Task brief »
Return the listing that follows, word for word.

Raw data »
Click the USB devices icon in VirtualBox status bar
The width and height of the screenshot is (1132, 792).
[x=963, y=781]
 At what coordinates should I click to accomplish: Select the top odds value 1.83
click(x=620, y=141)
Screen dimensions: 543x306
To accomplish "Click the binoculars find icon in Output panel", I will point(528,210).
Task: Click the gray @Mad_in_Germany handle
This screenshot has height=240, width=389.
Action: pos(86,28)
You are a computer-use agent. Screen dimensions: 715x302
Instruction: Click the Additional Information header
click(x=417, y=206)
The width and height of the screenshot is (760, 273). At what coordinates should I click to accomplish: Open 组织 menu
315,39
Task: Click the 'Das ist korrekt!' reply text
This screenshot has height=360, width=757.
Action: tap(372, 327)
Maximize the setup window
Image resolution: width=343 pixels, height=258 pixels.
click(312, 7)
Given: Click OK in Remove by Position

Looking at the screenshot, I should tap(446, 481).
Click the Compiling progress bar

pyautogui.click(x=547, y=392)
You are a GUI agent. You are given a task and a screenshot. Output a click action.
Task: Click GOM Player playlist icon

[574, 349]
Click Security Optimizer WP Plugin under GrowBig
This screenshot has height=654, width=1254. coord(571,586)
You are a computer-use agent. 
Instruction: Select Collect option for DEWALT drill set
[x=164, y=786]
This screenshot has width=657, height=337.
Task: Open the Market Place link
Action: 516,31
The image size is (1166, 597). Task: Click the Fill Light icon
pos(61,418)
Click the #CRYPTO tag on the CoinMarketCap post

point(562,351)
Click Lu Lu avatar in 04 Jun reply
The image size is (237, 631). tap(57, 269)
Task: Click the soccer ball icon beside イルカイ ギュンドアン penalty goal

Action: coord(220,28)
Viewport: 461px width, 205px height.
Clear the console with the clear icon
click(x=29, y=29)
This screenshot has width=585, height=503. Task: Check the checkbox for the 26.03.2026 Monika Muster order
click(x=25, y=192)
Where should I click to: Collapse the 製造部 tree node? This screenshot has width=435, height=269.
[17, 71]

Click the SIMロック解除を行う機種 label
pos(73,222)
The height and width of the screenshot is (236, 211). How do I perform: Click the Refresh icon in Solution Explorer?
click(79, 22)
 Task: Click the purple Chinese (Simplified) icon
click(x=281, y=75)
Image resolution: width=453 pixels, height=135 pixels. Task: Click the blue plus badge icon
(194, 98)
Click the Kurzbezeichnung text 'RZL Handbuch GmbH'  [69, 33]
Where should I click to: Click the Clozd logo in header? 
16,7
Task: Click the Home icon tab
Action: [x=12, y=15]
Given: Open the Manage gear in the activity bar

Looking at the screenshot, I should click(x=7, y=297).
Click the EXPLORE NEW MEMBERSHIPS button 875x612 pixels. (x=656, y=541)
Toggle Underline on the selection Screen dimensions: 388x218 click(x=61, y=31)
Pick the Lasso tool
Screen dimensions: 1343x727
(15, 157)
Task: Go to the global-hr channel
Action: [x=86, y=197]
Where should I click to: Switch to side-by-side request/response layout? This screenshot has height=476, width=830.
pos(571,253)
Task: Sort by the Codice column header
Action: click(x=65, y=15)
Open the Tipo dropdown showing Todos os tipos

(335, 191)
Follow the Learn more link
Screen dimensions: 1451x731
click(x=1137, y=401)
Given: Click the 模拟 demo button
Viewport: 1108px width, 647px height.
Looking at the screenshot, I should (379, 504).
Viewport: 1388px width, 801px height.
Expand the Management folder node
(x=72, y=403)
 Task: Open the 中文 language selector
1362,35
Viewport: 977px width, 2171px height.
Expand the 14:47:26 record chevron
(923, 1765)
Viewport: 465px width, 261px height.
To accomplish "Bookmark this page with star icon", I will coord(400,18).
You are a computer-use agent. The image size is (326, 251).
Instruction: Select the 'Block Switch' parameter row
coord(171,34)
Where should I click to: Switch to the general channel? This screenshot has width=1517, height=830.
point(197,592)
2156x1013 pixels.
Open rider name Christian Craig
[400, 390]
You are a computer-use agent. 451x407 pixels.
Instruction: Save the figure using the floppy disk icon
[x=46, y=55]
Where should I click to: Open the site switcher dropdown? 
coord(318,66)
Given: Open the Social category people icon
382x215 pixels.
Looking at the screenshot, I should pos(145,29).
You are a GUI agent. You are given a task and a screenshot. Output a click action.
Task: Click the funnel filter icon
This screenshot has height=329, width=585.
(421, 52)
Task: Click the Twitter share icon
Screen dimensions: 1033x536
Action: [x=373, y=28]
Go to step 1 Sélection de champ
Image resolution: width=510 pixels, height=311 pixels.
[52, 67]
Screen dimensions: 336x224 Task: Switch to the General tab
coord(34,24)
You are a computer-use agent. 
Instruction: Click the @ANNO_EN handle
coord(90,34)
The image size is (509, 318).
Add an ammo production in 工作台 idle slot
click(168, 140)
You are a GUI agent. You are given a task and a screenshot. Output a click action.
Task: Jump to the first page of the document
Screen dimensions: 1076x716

Task answer »
Click the USB devices icon in VirtualBox status bar
The width and height of the screenshot is (1132, 792).
[x=963, y=781]
 At what coordinates should I click to accomplish: Select the top odds value 1.83
click(x=620, y=141)
Screen dimensions: 543x306
To accomplish "Click the binoculars find icon in Output panel", I will point(528,210).
Task: Click the gray @Mad_in_Germany handle
This screenshot has height=240, width=389.
Action: pos(86,28)
You are a computer-use agent. Screen dimensions: 715x302
Instruction: Click the Additional Information header
click(x=417, y=206)
The width and height of the screenshot is (760, 273). At what coordinates should I click to accomplish: Open 组织 menu
315,39
Task: Click the 'Das ist korrekt!' reply text
This screenshot has height=360, width=757.
Action: tap(372, 327)
Maximize the setup window
Image resolution: width=343 pixels, height=258 pixels.
click(312, 7)
Given: Click OK in Remove by Position

Looking at the screenshot, I should tap(446, 481).
Click the Compiling progress bar

pyautogui.click(x=547, y=392)
You are a GUI agent. You are given a task and a screenshot. Output a click action.
Task: Click GOM Player playlist icon

[574, 349]
Click Security Optimizer WP Plugin under GrowBig
This screenshot has height=654, width=1254. coord(571,586)
You are a computer-use agent. 
Instruction: Select Collect option for DEWALT drill set
[x=164, y=786]
This screenshot has width=657, height=337.
Task: Open the Market Place link
Action: 516,31
The image size is (1166, 597). Task: Click the Fill Light icon
pos(61,418)
Click the #CRYPTO tag on the CoinMarketCap post

point(562,351)
Click Lu Lu avatar in 04 Jun reply
The image size is (237, 631). tap(57, 269)
Task: Click the soccer ball icon beside イルカイ ギュンドアン penalty goal

Action: coord(220,28)
Viewport: 461px width, 205px height.
Clear the console with the clear icon
click(x=29, y=29)
This screenshot has width=585, height=503. Task: Check the checkbox for the 26.03.2026 Monika Muster order
click(x=25, y=192)
Where should I click to: Collapse the 製造部 tree node? This screenshot has width=435, height=269.
[17, 71]

Click the SIMロック解除を行う機種 label
pos(73,222)
The height and width of the screenshot is (236, 211). How do I perform: Click the Refresh icon in Solution Explorer?
click(79, 22)
 Task: Click the purple Chinese (Simplified) icon
click(x=281, y=75)
Image resolution: width=453 pixels, height=135 pixels. Task: Click the blue plus badge icon
(194, 98)
Click the Kurzbezeichnung text 'RZL Handbuch GmbH'  [69, 33]
Where should I click to: Click the Clozd logo in header? 
16,7
Task: Click the Home icon tab
Action: [x=12, y=15]
Given: Open the Manage gear in the activity bar

Looking at the screenshot, I should click(x=7, y=297).
Click the EXPLORE NEW MEMBERSHIPS button 875x612 pixels. (x=656, y=541)
Toggle Underline on the selection Screen dimensions: 388x218 click(x=61, y=31)
Pick the Lasso tool
Screen dimensions: 1343x727
(15, 157)
Task: Go to the global-hr channel
Action: [x=86, y=197]
Where should I click to: Switch to side-by-side request/response layout? This screenshot has height=476, width=830.
pos(571,253)
Task: Sort by the Codice column header
Action: click(x=65, y=15)
Open the Tipo dropdown showing Todos os tipos

(335, 191)
Follow the Learn more link
Screen dimensions: 1451x731
click(x=1137, y=401)
Given: Click the 模拟 demo button
Viewport: 1108px width, 647px height.
Looking at the screenshot, I should (379, 504).
Viewport: 1388px width, 801px height.
Expand the Management folder node
(x=72, y=403)
 Task: Open the 中文 language selector
1362,35
Viewport: 977px width, 2171px height.
Expand the 14:47:26 record chevron
(923, 1765)
Viewport: 465px width, 261px height.
To accomplish "Bookmark this page with star icon", I will coord(400,18).
You are a computer-use agent. The image size is (326, 251).
Instruction: Select the 'Block Switch' parameter row
coord(171,34)
Where should I click to: Switch to the general channel? This screenshot has width=1517, height=830.
point(197,592)
2156x1013 pixels.
Open rider name Christian Craig
[400, 390]
You are a computer-use agent. 451x407 pixels.
Instruction: Save the figure using the floppy disk icon
[x=46, y=55]
Where should I click to: Open the site switcher dropdown? 
coord(318,66)
Given: Open the Social category people icon
382x215 pixels.
Looking at the screenshot, I should pos(145,29).
You are a GUI agent. You are given a task and a screenshot. Output a click action.
Task: Click the funnel filter icon
This screenshot has height=329, width=585.
(421, 52)
Task: Click the Twitter share icon
Screen dimensions: 1033x536
Action: [x=373, y=28]
Go to step 1 Sélection de champ
Image resolution: width=510 pixels, height=311 pixels.
[52, 67]
Screen dimensions: 336x224 Task: Switch to the General tab
coord(34,24)
You are a computer-use agent. 
Instruction: Click the @ANNO_EN handle
coord(90,34)
The image size is (509, 318).
Add an ammo production in 工作台 idle slot
click(168, 140)
You are a GUI agent. You are given a task and a screenshot. Output a click action.
Task: Jump to the first page of the document
Screen dimensions: 1076x716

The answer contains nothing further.